Monday, March 5, 2007

Troubles in the home lending industry sent tremors through Wall Street markets again yesterday as federal regulators cracked down on two top subprime lenders and rising defaults threatened major banks and brokers with growing losses.

The Federal Deposit Insurance Corp. ordered Fremont General Corp. to stop providing loans to borrowers who do not qualify for mortgages once their initially low payments are increased to reflect market interest rates, the lender said Friday in announcing that it is exiting the subprime lending business.

Meanwhile, HSBC Holdings, Europe’s biggest bank, said it experienced $10.6 billion in losses mostly on mortgages in the United States last year, and expects more losses this year as the interest rates on mortgages adjust upward and housing prices continue to decline.



Chief Executive Officer Michael Geoghegan stressed that the megabank’s troubles are not limited to the riskiest or subprime loan sector.

“This is not trailer park lending,” he said, noting that a typical HSBC customer has a household income of $83,000 and a home worth $190,000. “This is Main Street America.”

HSBC in recent years purchased many of the “piggyback loans” that enable borrowers to buy houses with 100 percent financing — usually with an 80 percent first mortgage and 20 percent second, or “piggyback,” loan. The second loans are the most prone to go into default when interest rates rise and house prices fall.

“This is not a stable market,” Mr. Geoghegan said. “There are ups and downs, and we are in a downturn.”
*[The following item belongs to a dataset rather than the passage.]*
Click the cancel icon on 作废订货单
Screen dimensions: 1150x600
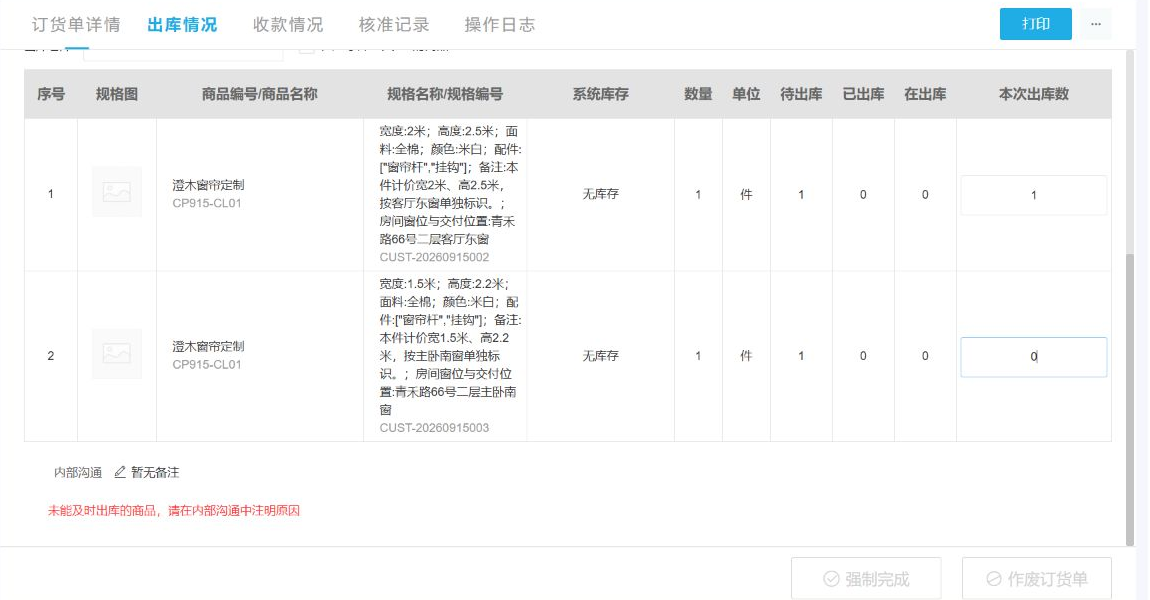[x=994, y=579]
The “major setback” in HSBC’s mortgage unit has forced it to stop offering second loans and riskier mortgages. HSBC’s withdrawal from the market is part of a wider evaporation of credit, especially for first-time and minority buyers who often have the shakiest credit standing.
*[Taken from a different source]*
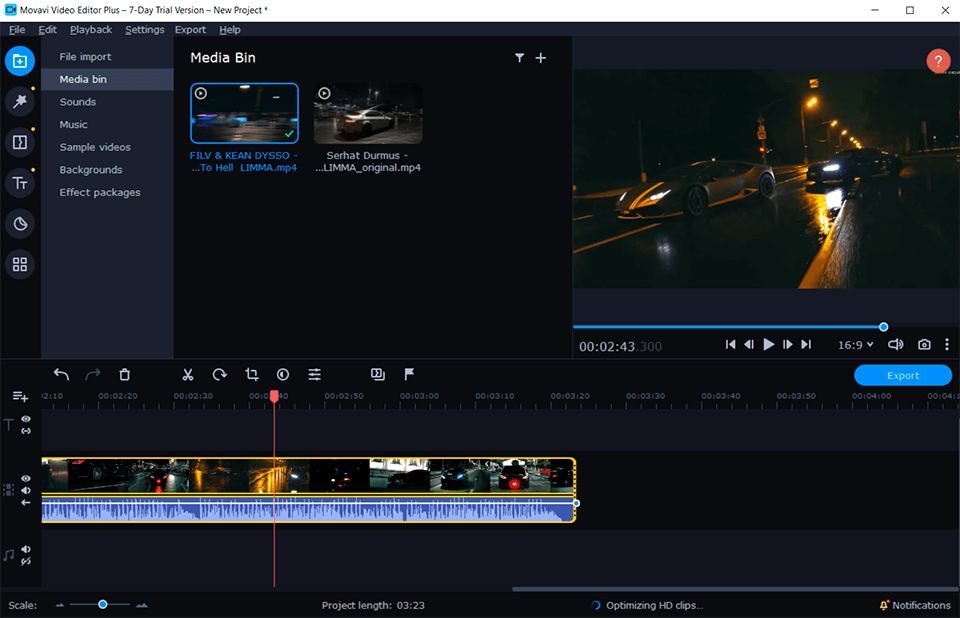Select the Split (scissors) tool
The image size is (960, 618).
187,374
More than 20 mortgage companies have closed in the United States, declared bankruptcy or sought buyers since the start of 2006. The turmoil has roiled the stock market for weeks amid fears of a widening credit crunch.

Fremont’s exit from the home lending business comes as the woes of another top subprime lender, New Century Financial Corp., deepened after it disclosed the Securities and Exchange Commission and a U.S. district attorney in central California are investigating its trading and accounting practices after an announcement last month that it would restate financial results because of mounting mortgage defaults it had not anticipated.
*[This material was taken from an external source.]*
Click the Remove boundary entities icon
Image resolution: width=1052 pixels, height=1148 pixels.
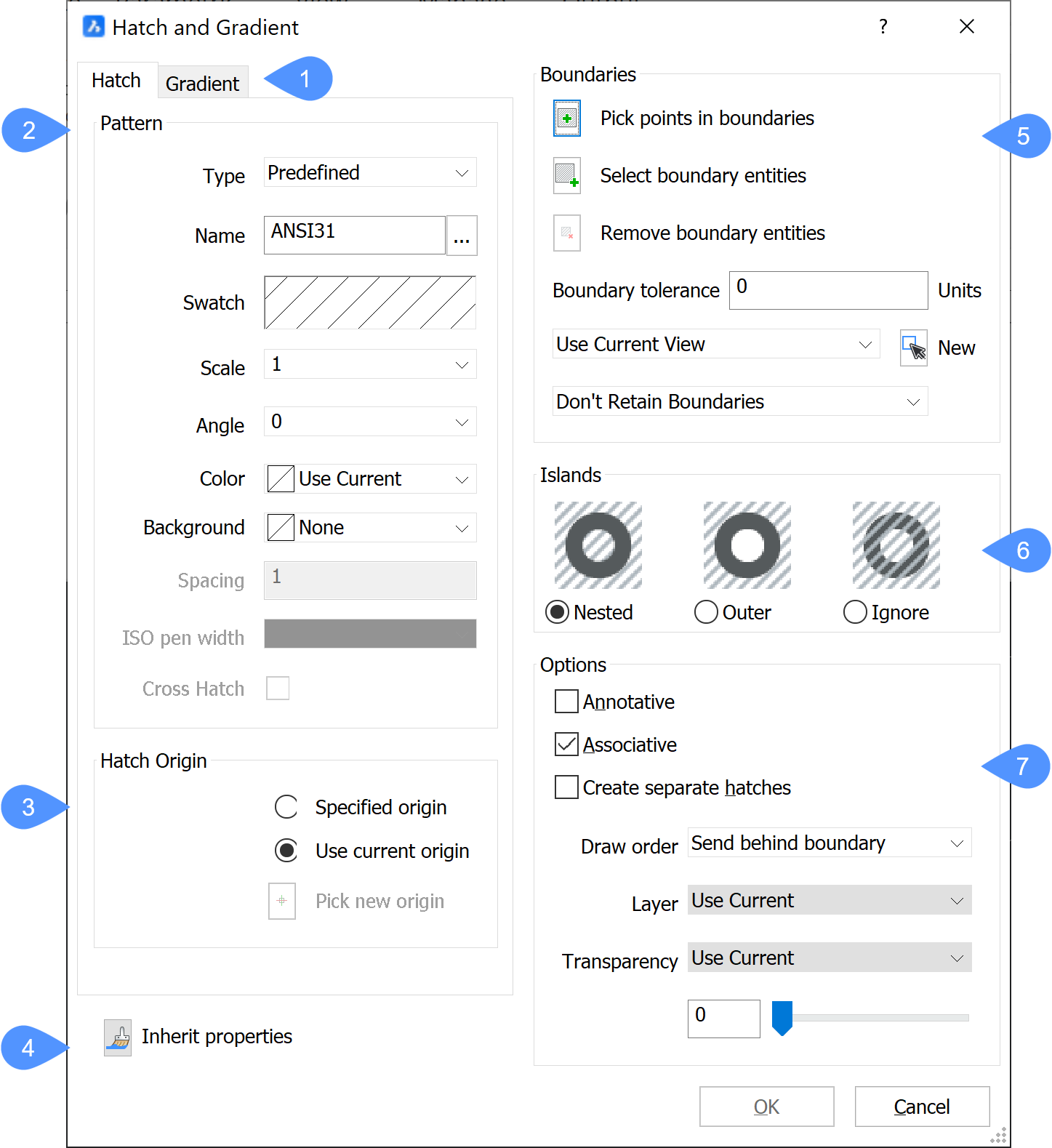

Shares of New Century plunged yesterday $10.09, or 69 percent, to $4.56 on the New York Stock Exchange.

Concerns of a meltdown spread to major banks that back New Century, including Morgan Stanley, which had a 5.5 percent stake in New Century, State Street Corp., with a 3.8 percent stake, and Citigroup Inc., with a 3.5 percent stake.

The FDIC’s action against Fremont appears to be the first to target a bank under regulatory guidance that five federal banking agencies issued in late 2005 requiring lenders to consider the ability of borrowers to repay loans once their low “teaser,” or introductory, interest rates expire.

Mortgage brokers say they had been routinely approving loans for buyers who qualified only under artificially low initial interest rates that are subsidized by the fees borrowers pay and usually roll into the loan.

In another sign the mortgage crunch is spreading, Lehman Brothers Holdings Inc. announced yesterday it is cutting the ratings of Countrywide Financial Corp., the largest mortgage lender, and other prime lenders as defaults surge.

“Prime loans will see rising default rates as subprime has, due to increasingly weak underwriting in recent vintages,” analyst Bruce Harting said. “The rapidity, breadth and depth of the subprime sector meltdown has been extraordinary, even in the context of an environment in which most industry observers felt that major problems in the subprime space were inevitable and overdue.”

• This article is based in part on wire service reports.